* Data for this exercise
============================================================

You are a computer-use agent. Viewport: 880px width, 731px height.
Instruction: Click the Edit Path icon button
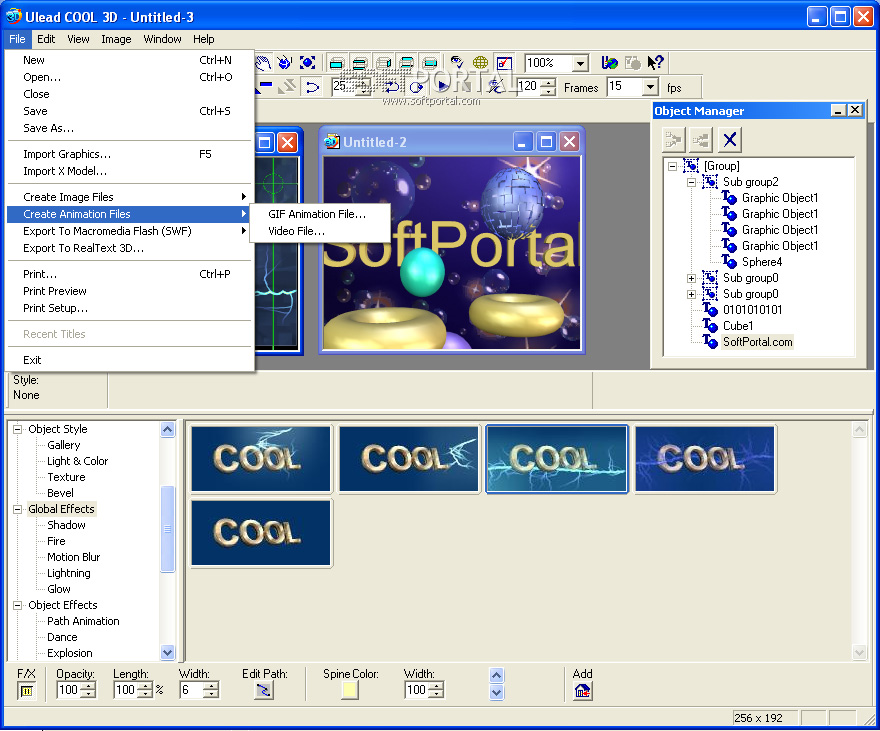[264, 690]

============================================================

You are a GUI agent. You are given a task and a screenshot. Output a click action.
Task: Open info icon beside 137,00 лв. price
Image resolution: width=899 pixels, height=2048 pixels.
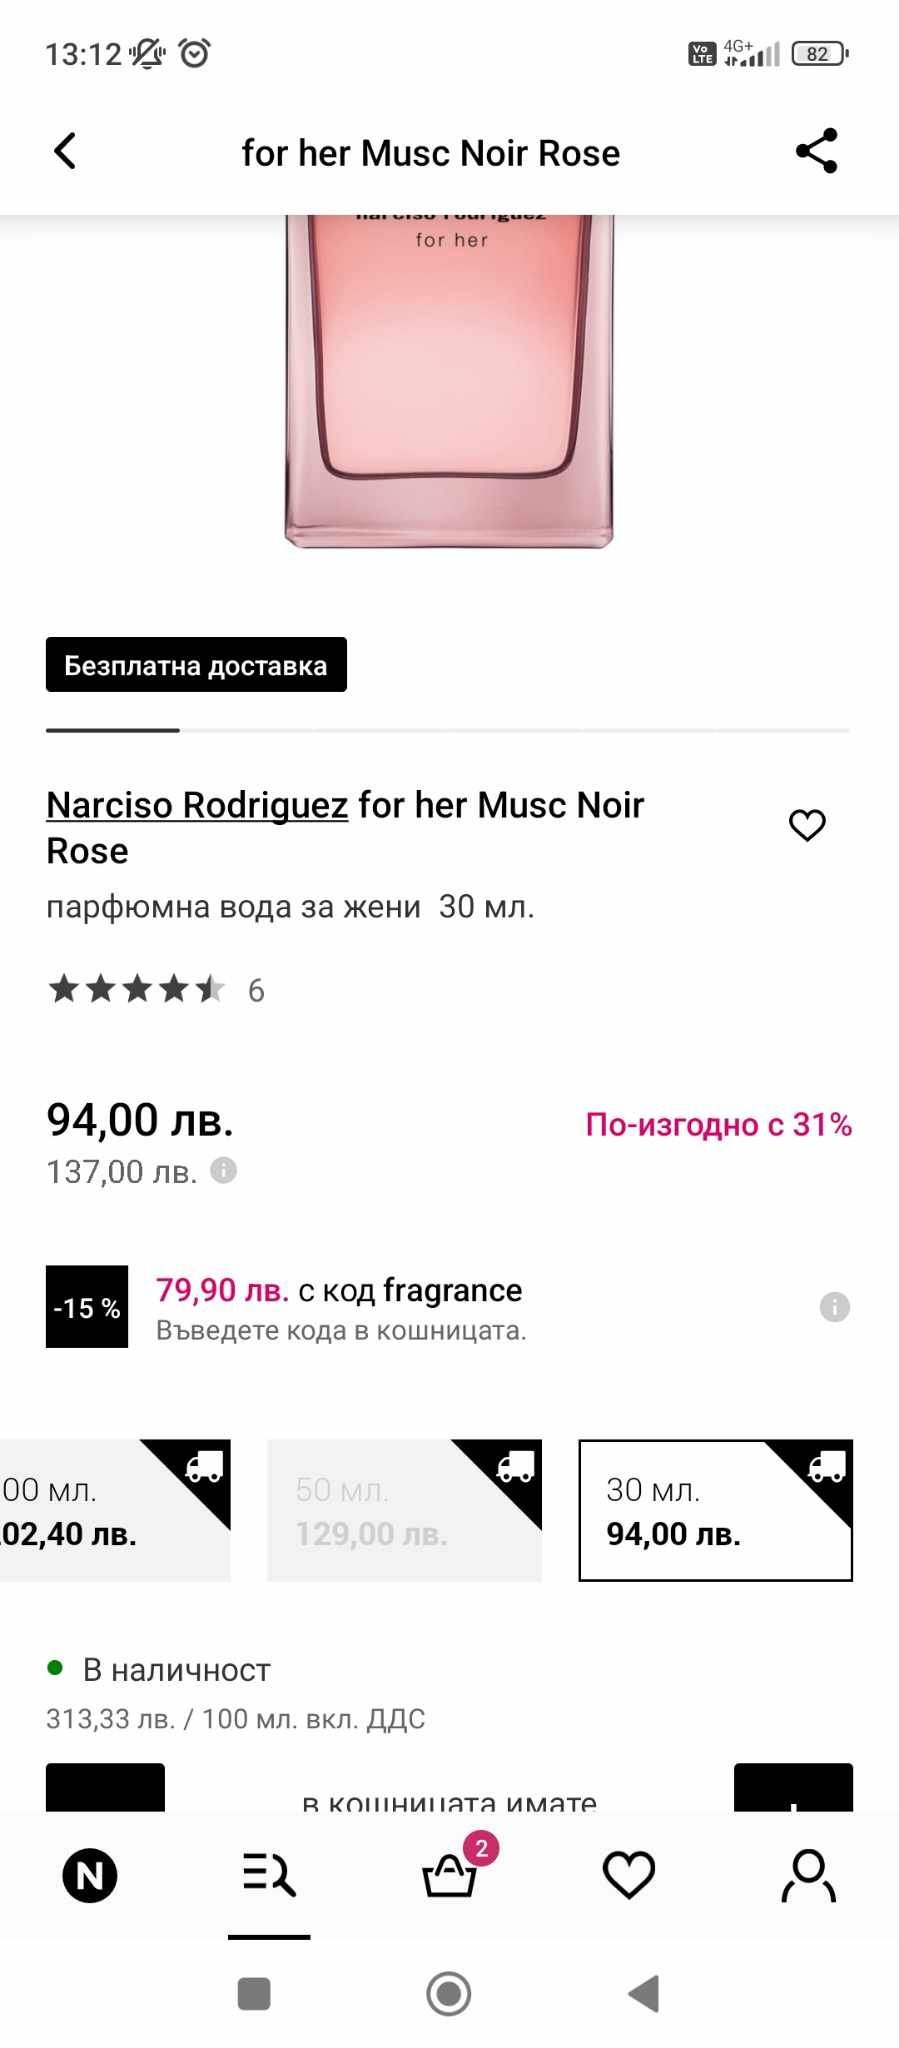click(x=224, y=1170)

============================================================

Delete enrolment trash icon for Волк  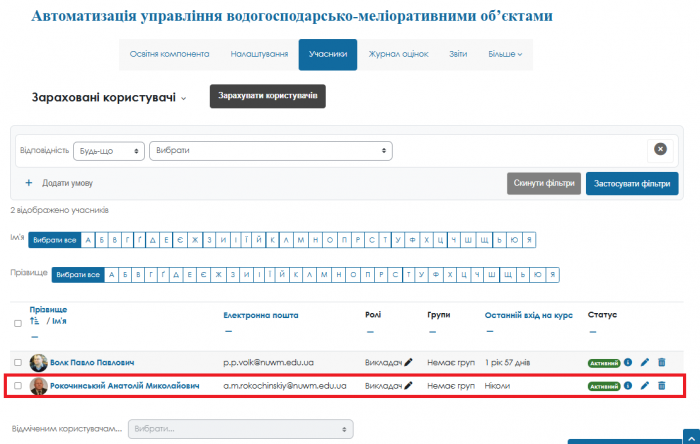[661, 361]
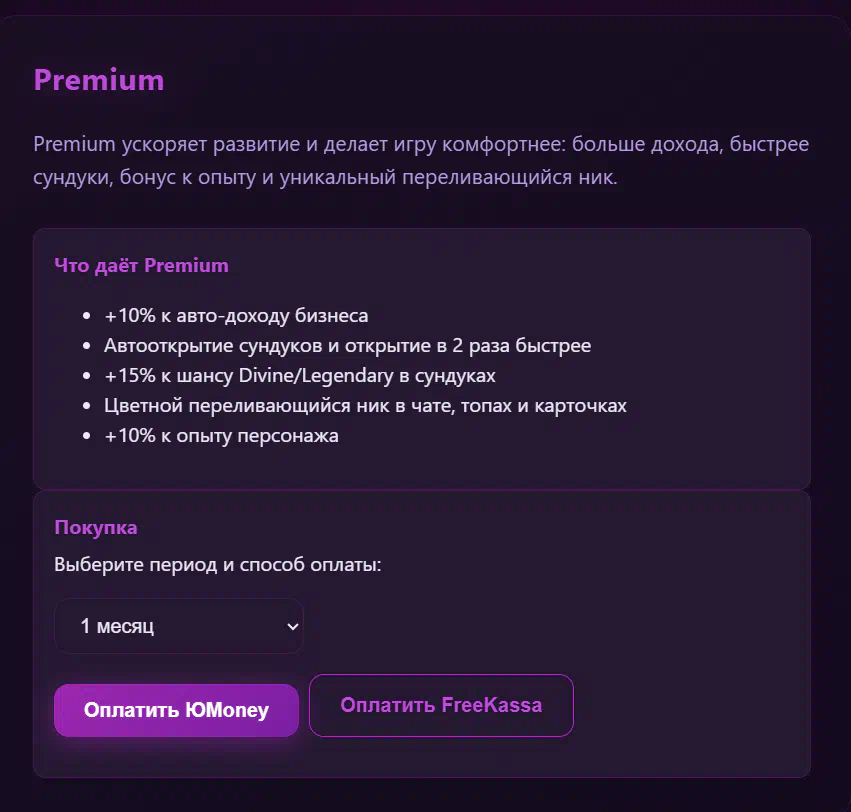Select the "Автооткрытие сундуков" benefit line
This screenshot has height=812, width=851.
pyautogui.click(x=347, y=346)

============================================================

* Task
Please list every line of the records that contains "agent".

* Task output
You are a computer-use agent. Viewport: 880px width, 731px height.
You are a GUI agent. You are given a task and a screenshot. Output a click action.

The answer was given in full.